Word and item position data
^^^^^^^^^^^^^^^^

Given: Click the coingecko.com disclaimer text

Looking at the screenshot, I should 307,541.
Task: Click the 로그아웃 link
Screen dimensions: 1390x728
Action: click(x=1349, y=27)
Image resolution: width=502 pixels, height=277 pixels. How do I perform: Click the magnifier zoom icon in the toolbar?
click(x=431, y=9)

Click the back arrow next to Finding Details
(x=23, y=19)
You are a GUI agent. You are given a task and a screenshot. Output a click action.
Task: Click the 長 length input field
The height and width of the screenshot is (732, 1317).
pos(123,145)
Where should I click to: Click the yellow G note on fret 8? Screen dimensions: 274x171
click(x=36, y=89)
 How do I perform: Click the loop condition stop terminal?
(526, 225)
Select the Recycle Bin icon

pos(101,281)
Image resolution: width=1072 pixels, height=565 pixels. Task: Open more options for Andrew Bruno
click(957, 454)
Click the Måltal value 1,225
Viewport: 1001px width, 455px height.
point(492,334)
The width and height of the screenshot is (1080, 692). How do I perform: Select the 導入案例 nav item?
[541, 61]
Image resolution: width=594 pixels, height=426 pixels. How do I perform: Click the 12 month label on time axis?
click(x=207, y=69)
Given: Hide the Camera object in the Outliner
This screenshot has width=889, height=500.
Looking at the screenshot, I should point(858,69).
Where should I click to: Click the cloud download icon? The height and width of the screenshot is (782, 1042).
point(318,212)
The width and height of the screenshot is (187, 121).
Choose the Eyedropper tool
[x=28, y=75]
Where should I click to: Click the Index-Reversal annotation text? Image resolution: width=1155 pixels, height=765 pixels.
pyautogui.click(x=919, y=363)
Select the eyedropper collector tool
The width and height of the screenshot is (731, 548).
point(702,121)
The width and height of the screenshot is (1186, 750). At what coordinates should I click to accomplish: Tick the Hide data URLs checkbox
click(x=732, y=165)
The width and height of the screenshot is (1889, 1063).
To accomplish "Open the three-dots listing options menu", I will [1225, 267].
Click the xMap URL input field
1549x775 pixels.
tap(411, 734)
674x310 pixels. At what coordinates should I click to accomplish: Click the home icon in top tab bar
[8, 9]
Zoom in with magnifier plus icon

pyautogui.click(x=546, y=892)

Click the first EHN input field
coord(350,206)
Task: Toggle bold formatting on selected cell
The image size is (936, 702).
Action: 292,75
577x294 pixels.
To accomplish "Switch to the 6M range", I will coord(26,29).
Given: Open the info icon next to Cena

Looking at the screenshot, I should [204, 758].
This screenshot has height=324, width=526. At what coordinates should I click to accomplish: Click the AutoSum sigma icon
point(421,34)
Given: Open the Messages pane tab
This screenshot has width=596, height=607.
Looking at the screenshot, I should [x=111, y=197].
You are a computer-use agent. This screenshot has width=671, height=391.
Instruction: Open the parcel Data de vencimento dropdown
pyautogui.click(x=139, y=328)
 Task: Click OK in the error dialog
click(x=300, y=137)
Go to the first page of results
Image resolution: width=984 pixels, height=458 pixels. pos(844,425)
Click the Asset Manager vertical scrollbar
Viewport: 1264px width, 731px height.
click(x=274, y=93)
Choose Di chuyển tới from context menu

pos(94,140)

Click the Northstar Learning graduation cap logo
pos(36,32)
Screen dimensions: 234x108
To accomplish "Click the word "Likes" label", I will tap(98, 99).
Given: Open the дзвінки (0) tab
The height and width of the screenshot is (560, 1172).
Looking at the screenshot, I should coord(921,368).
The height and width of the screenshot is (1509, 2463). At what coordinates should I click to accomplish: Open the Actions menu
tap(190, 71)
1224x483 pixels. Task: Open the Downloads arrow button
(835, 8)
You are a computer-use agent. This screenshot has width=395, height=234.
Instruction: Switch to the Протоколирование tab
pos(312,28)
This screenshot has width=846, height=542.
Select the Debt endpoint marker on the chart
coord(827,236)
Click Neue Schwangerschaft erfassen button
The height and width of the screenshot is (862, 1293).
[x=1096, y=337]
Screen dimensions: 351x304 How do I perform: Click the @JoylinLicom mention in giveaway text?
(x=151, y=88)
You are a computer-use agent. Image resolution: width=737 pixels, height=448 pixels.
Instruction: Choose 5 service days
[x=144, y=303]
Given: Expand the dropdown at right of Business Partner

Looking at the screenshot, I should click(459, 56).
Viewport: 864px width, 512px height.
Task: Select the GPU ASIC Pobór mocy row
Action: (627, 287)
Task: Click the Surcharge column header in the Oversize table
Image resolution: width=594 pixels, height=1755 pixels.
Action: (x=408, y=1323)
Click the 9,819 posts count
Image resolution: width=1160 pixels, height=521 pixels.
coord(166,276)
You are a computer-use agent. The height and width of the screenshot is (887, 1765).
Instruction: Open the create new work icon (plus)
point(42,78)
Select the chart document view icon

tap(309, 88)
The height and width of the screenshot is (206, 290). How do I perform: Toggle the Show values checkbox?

^^^^^^^^^^^^^^^^

• [Instructions for the task]: Which lines of the listing above contain the string "plus"? Collect each of them in full, treating case as significant.

• [Completed exercise]:
Zoom in with magnifier plus icon
Instruction: Open the create new work icon (plus)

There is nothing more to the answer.